Our ultimate goal is to cross pollinate ideas from the activities and priorities of different disciplines. With its unique format and reach, a CHI workshop offers the opportunity to strengthen future approaches and unify practices moving forward. The CHI community can be a host to researchers from other disciplines with the goal of advancing multimodal interaction design for wearable, mobile, and pervasive computing.
What are the important challenges in using speech as a “mainstream” modality? Speech is increasingly present in commercial applications – can we characterize which other applications speech is suitable for or has the highest potential to help with?
What interaction opportunities are presented by the rapidly evolving mobile, wearable, and pervasive computing areas? How and how much does multimodal processing increase robustness over speech alone, and in what contexts?
Can speech and multimodal increase usability and robustness of interfaces and improve user experience beyond input/output?
What can the CHI community learn from the Automatic Speech Recognition (ASR), Text-to-Speech Synthesis (TTS), and Natural Language Processing (NLP) research, and in turn, how can it help the these communities improve the user-acceptance of such technologies? For example, what should we be asking them to extract from speech beside words/segments? How can work in context and discourse understanding or dialogue management can shape research in speech and multimodal UI? And can we bridge the divide between the evaluation methods used in HCI and the AI-like batch evaluations used in speech processing?

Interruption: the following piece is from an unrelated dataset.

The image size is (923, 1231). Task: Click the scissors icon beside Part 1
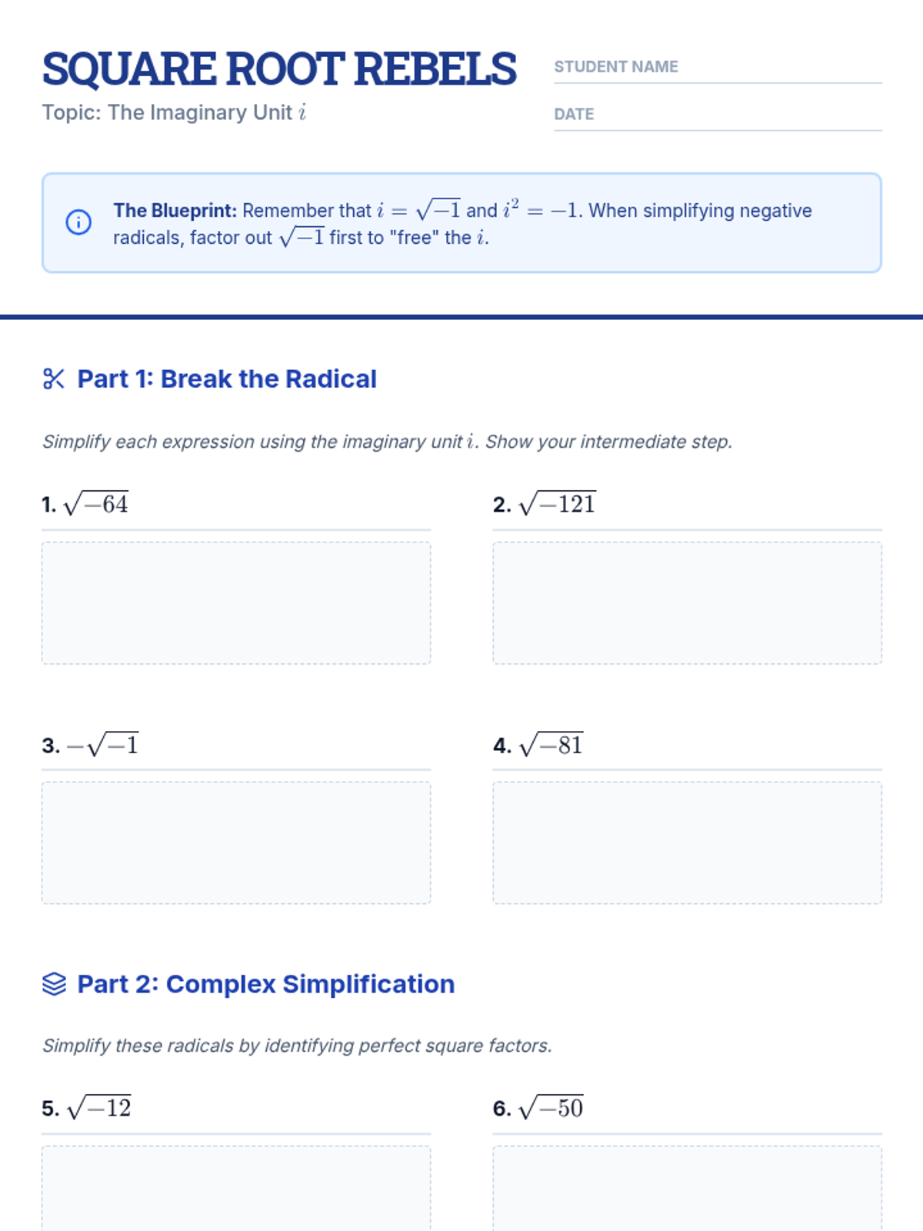coord(54,379)
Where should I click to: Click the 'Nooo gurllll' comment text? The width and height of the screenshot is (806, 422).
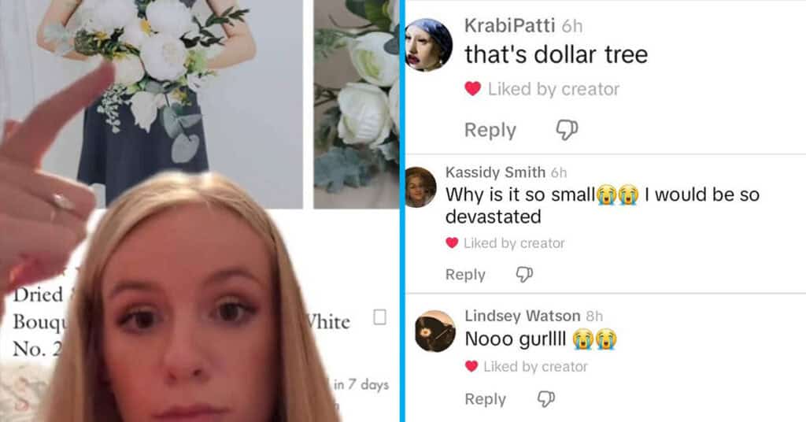pos(541,339)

How can UI designers make better use of the acoustic-prosodic information in speech beyond simply word recognition, such as emotion recognition or identifying users' cognitive states?
What are the usability challenges of synthetic speech? How can expressiveness and naturalness be incorporated into interface design guidelines, particularly in mobile or wearable contexts where text-to-speech could potentially play a significant role in users' experiences? And how can this be generalized to designing usable UIs for mobile and pervasive (in-car, in-home) applications that rely on multimedia response generation?
What are the opportunities and challenges for speech and multimodal interaction with regards to spontaneous access to information afforded by wearable and mobile devices? And can such modalities facilitate access in a secure and personal manner, especially since mobile and wearable interfaces raise significant privacy concerns?
What are the implications for the design of speech and multimodal interaction presented by new contexts for wearable use, including hands-busy, cognitively demanding situations and perhaps even unconscious and unintentional use (in the case of body-worn sensors)? Wearables may have form factors that verge on being ‘invisible’ or inaccessible to direct touch. Such reliance on sensors requires clearer conceptual analyses of how to combine active input modes with passive sensors to deliver optimal functionality and ease of use. And what role can understanding users' context (hands, eyes busy) play in selecting best modality for such interactions or in predicting user needs?